Down to the last character, write out the records below.
━━ DATASET ENTRIES
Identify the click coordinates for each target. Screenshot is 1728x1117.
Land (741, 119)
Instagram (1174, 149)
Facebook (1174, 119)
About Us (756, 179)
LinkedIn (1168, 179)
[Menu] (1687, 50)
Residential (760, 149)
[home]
━━━━
• RESPONSE
Identify the click coordinates for each target. Screenshot is 1728x1117.
Land (741, 119)
Instagram (1174, 149)
Facebook (1174, 119)
About Us (756, 179)
LinkedIn (1168, 179)
[Menu] (1687, 50)
Residential (760, 149)
[home]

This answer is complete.